Dataset entries
========================================

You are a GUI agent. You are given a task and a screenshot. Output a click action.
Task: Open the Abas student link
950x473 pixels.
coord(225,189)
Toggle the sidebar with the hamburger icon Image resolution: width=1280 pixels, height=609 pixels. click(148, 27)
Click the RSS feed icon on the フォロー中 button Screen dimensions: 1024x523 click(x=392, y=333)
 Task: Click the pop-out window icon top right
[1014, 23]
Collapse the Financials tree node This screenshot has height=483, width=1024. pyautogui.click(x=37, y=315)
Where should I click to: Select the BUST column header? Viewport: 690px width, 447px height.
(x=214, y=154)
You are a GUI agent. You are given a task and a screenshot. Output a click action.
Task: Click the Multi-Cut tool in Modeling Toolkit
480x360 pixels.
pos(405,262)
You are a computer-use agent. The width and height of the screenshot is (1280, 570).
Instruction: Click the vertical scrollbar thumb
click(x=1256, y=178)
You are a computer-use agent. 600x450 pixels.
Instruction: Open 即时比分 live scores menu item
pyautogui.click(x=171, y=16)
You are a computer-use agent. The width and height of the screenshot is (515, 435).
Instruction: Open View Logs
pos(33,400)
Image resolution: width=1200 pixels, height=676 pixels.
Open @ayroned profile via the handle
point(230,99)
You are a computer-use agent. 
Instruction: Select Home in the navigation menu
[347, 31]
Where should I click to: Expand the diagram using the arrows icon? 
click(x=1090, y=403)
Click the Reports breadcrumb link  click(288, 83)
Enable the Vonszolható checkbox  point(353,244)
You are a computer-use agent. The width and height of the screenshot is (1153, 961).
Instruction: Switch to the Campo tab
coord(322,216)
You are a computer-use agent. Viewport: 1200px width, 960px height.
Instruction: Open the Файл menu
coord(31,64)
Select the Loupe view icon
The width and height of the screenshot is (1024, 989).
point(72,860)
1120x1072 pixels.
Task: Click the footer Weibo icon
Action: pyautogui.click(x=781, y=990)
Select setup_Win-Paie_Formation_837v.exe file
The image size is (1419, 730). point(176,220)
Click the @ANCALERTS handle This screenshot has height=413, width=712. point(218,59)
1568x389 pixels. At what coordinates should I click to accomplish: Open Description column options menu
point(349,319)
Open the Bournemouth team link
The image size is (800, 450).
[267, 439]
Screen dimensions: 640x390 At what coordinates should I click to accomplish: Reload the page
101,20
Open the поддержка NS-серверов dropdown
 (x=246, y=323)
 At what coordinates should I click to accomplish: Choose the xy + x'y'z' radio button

========================================

Task item
Using the entries above, tally every line that holds the word "computer". Answer with that number only.

Output for this exercise
6